I do know that in the District of Columbia, we seem to be raising an angry and dysfunctional generation of young men and women. There may be many factors causing this horrendous outcome, and poverty is certainly one factor, but the lack of strong and healthy male authority figures in these households is obvious. The problems in these communities were not nearly as bad when there were more intact marriages among African Americans. To me it seems reasonable to infer that if this can happen among African Americans, it can happen within any ethnic community.

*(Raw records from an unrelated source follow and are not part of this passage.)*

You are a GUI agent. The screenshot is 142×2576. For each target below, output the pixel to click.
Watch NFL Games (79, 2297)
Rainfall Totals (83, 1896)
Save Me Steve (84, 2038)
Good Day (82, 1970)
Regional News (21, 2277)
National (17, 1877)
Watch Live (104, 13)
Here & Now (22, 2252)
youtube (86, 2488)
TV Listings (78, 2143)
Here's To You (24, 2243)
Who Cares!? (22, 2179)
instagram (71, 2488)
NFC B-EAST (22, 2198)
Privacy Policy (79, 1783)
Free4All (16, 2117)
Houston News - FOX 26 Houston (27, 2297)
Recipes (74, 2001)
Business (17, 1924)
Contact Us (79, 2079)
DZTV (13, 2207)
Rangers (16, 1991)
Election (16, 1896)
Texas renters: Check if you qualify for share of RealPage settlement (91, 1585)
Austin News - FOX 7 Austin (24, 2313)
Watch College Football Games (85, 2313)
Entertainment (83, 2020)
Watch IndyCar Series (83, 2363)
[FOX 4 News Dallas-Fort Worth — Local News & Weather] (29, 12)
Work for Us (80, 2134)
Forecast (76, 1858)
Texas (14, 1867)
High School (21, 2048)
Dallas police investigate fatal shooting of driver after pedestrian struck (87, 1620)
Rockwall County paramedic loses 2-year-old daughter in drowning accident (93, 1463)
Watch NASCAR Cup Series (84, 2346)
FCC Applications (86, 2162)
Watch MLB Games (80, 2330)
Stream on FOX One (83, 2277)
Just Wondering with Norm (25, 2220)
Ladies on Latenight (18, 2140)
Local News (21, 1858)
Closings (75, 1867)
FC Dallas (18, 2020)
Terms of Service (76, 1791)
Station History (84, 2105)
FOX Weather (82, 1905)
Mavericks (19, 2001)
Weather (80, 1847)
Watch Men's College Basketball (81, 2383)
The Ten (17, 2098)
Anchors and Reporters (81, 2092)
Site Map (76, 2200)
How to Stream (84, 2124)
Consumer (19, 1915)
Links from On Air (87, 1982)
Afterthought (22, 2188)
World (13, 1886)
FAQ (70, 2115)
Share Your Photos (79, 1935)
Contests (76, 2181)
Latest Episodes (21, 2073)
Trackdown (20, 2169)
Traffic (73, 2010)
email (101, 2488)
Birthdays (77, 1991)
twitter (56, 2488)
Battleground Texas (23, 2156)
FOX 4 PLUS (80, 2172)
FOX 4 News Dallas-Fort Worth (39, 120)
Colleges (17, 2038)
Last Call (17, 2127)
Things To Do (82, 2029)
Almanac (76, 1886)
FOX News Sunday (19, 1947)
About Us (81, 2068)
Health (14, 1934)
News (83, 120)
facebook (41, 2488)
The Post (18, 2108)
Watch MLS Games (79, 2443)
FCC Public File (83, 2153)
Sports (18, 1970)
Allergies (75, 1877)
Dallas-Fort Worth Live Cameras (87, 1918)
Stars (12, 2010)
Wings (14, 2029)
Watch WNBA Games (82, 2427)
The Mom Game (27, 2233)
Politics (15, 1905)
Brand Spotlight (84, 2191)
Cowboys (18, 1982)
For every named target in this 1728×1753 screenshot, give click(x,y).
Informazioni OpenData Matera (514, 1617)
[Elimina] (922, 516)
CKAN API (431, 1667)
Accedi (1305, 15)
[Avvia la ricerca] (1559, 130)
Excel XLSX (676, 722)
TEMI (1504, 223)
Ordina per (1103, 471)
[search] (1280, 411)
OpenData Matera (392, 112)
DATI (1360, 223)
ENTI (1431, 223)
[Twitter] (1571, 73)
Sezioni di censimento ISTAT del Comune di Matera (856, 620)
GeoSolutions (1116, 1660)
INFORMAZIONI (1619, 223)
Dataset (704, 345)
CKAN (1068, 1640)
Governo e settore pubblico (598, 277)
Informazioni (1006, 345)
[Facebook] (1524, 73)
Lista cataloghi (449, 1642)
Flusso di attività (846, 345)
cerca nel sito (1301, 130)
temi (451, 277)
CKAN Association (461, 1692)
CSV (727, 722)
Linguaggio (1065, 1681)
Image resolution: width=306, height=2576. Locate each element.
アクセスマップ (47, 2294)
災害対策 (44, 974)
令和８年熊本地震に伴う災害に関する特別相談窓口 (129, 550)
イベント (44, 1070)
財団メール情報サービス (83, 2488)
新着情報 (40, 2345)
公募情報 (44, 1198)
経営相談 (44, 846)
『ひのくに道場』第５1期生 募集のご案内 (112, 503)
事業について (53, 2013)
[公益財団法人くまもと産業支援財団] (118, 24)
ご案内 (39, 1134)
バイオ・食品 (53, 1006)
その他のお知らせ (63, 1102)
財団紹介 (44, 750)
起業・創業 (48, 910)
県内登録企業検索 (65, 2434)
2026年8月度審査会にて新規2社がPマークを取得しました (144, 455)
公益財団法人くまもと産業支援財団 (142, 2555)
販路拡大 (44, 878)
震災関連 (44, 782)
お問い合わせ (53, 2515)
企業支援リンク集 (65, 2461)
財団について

The example in D.C. suggests to me that when it comes to parenting, we should proceed with caution. Our children should not necessarily become victims of a vast social experiment because newly liberated gay and lesbian couples also want to raise their own biological children. We do not fully understand the nature of nurturing, but I strongly suspect is not solely a feminine or a masculine thing. The masculine element exhibited in the role of a father seems to also be critical, for both boys and girls.
The cry to save the word “marriage” may at its root be nothing more than an inchoate feeling among many of us that we are playing with dynamite. The lessons in D.C. and many inner city communities ought to be red flags for us to think through the consequences of our actions before plunging headlong into them.